夜の鯉は黒に溶けていく。怪しげに、水の音を沈めて、ひっそりと。
東京に暮らし始めてまず思ったのは、夜の空が赤いということ。まるで錆びついた鉄のように淀んだ色をしていて、月と星たちの会話の邪魔をする。
昔から色に敏感だった私には、東京に散らばっている無駄な色が苦手だった。
 新宿のペットショップで働き始めて二年、ごちゃごちゃした忙しない時間の中で過ごしている。
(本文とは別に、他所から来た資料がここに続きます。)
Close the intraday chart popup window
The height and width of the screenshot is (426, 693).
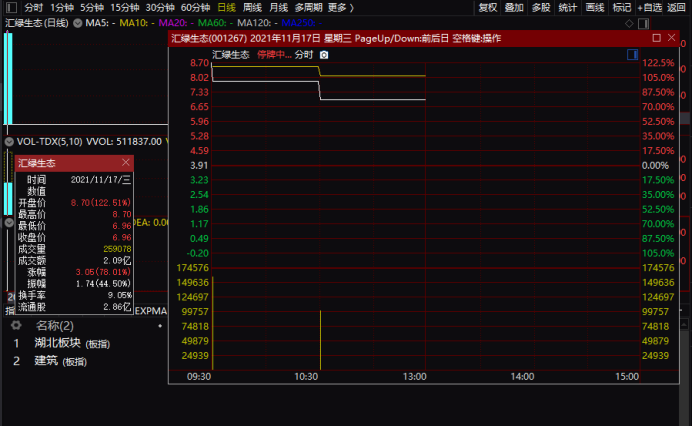pyautogui.click(x=675, y=38)
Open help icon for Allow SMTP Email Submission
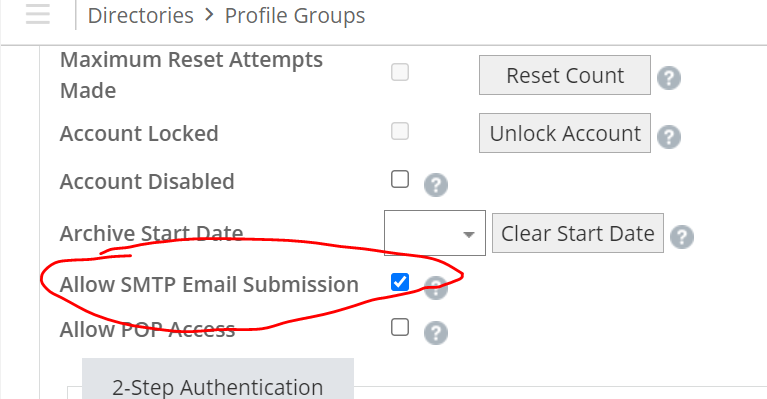This screenshot has height=399, width=767. pos(436,288)
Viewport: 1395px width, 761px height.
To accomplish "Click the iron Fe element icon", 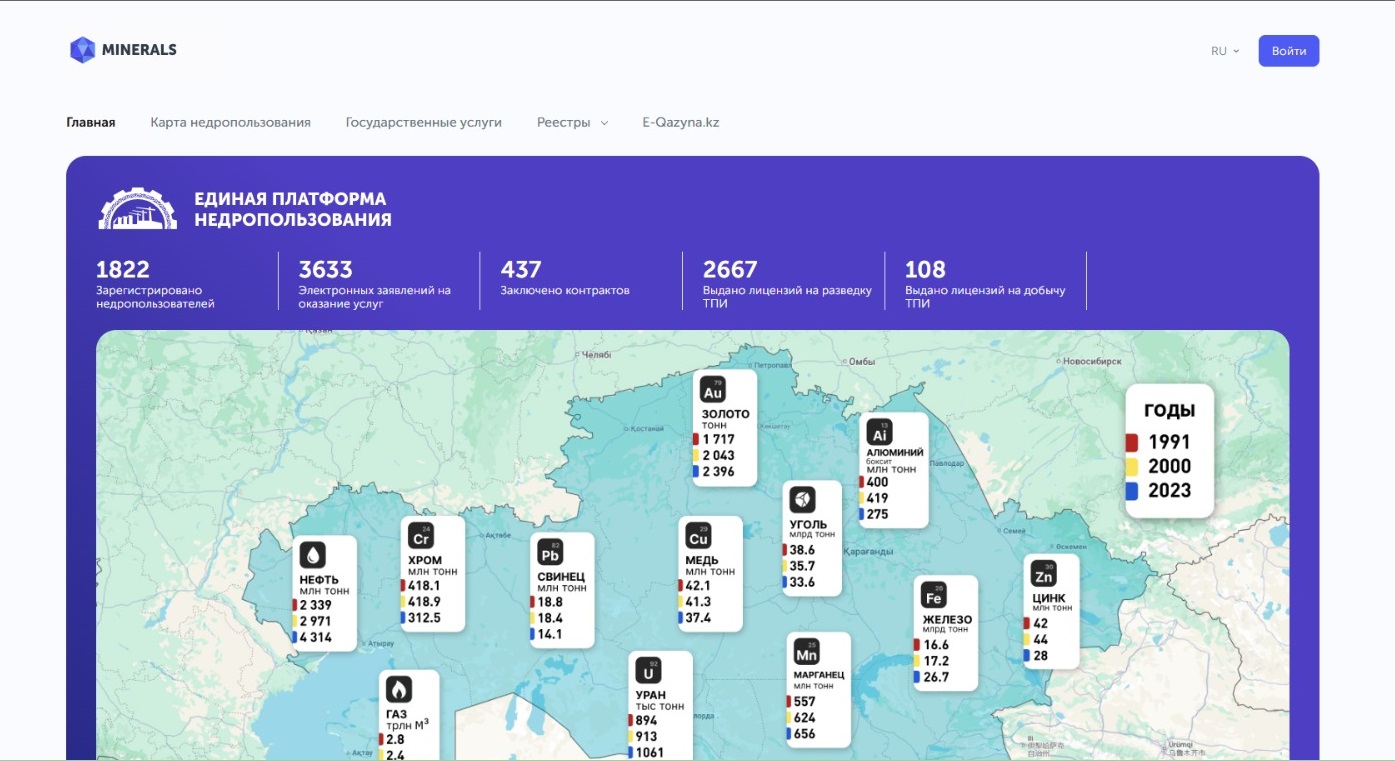I will point(934,595).
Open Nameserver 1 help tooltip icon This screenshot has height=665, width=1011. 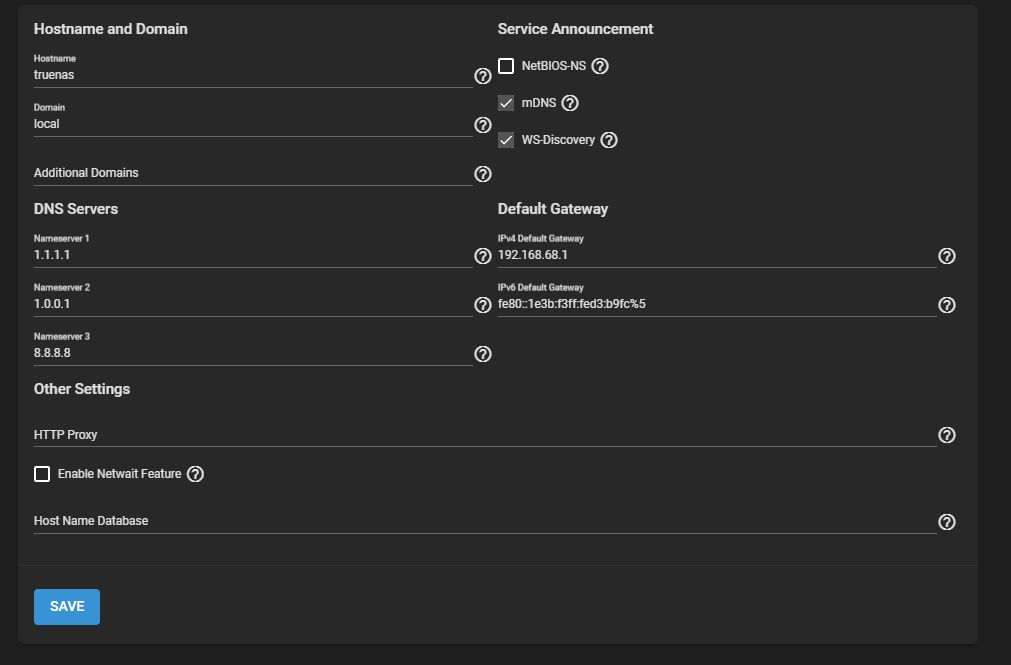coord(482,256)
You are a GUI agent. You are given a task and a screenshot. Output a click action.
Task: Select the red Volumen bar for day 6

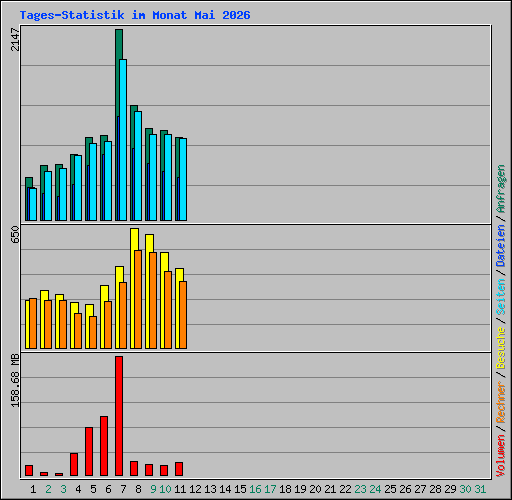104,446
開けっ放しの窓からは、人を小馬鹿にしたような風が乱暴に髪を撫でていくのが分かる。先月、モカブラウンに染めてもらったこの髪も、今はもう柔らかさが抜けて唯の茶髪になった。毛先も透明感はなく、少しだけ痛んでいる。
「葵の髪は、元からこの色なの?」
膝枕をしてあげながら、癖のある髪にそっと触れてみる。
「うん」
 綺麗な栗色の髪。日曜日の夕日と同じくらい、優しい色をしている。
「これじゃあ、先生とかに誤解されたりしたでしょ。地毛にはあんまり見えないものね。」
葵は眠そうに身体を丸める。
 中学三年生の夏休みに、初めて自分の髪を染めた。少しだけ大人になったような、まだ幼さの残る顔には不似合いの、ぎすぎすした金髪に近いような色だった。
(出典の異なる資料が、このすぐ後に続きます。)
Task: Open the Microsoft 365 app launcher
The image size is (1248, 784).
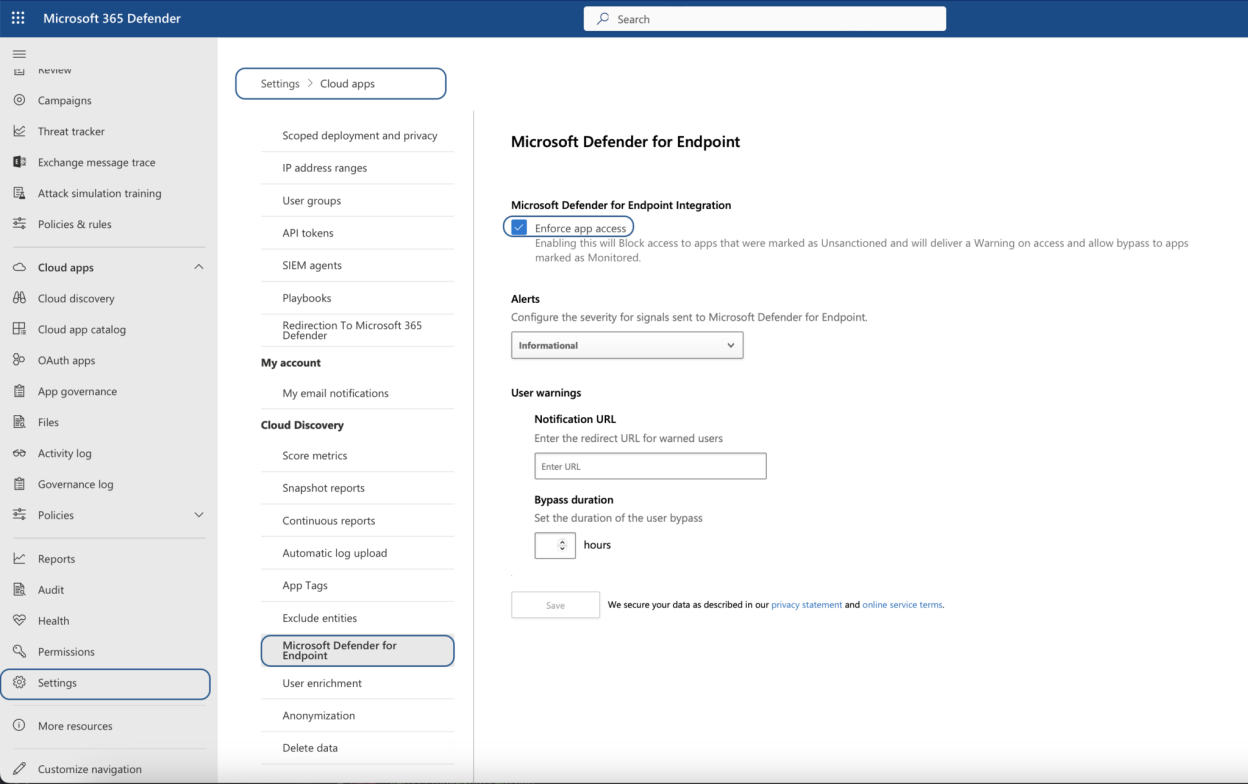Action: pyautogui.click(x=17, y=17)
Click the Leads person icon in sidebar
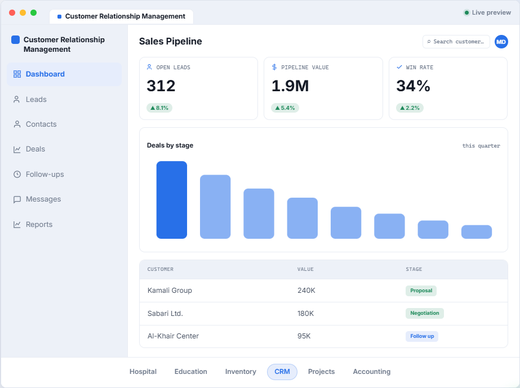This screenshot has height=388, width=520. pyautogui.click(x=17, y=99)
「私もこんな色に出来たらいいんだけど。すぐに、普通の茶色になっちゃうから」
 その後で担任にこっぴどく怒られた事を思い出す。そして東京で見かける中高生の髪色が、地元ではありえないほどの、綺麗に染まった金や赤だった事にとても驚いた。
「葵、寝ちゃった?」
 返事が返って来ないので、私の思い出話はまた後にしようと思う。微かに聞こえてくる寝言のような息が、規則正しく波紋のように部屋の中に広がる。